James called the various factions together in 1604. One of the key outcomes of this Hampton Court Conference was the decision to produce a new translation of the Bible, one that would, it was hoped, be acceptable to all sides. In 1611 the project culminated in the KJB.

The KJB is distinctive for a number of reasons. It excludes, for example, the detailed – and controversial – explanatory notes that opposing sides incorporated into most translations. First and foremost, however, it is one of few success stories that can be ascribed to a committee. No lead translator was appointed. Instead, the work was apportioned to six ‘companies’ based at Oxford, Cambridge and Westminster. Rather than starting entirely from scratch, their approach was to draw on the existing translations, both Catholic and Protestant, in combination with the latest scholarship.

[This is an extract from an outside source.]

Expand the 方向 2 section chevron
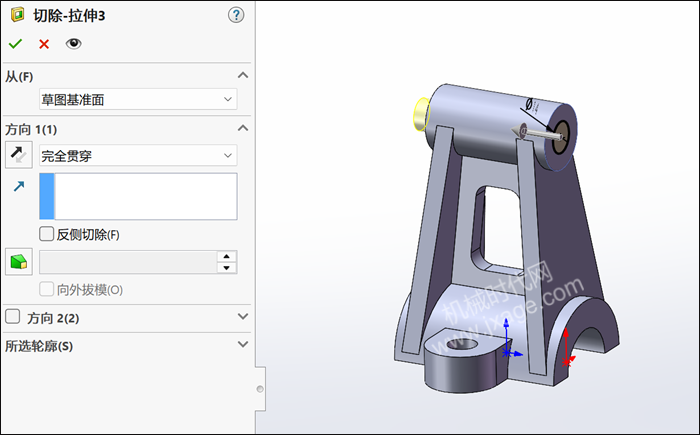The height and width of the screenshot is (435, 700). point(242,317)
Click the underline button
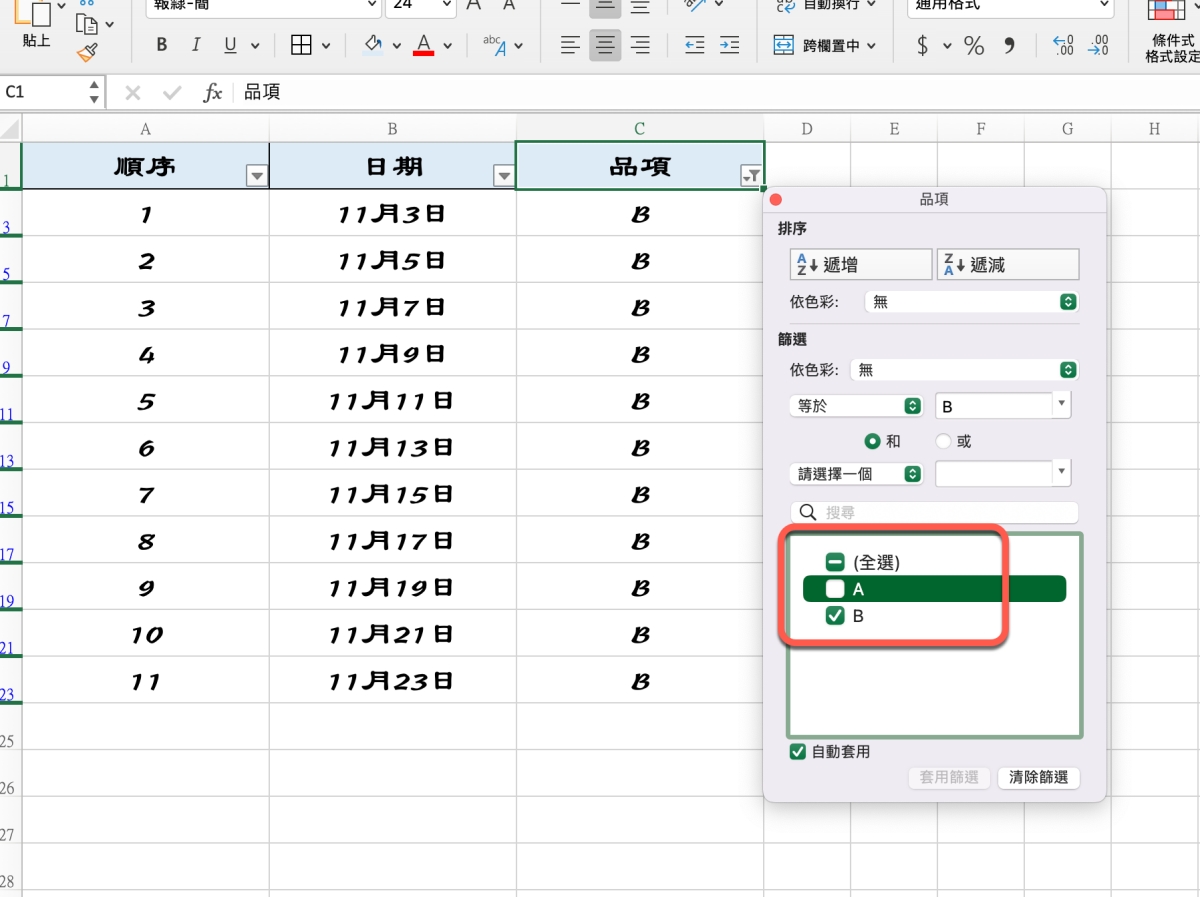Screen dimensions: 1200x897 [230, 45]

The translators ranged from the flamboyant Oxford scholar Sir Henry Savile, to the ill-fated John Overall, Dean of St Paul’s cathedral. Sir Henry’s other activities included international travel, translating the Roman historian Tacitus and lecturing on astronomy; John Overall’s disastrous marriage to a much younger woman, ‘bosom’d like a swan’, was the source of much public amusement during the project.

Boris Johnson, the Mayor of London, reads Isaiah 11:1-9 from the KJB:

New Testament frontispiece from the 1611 Canterbury KJB (5MB)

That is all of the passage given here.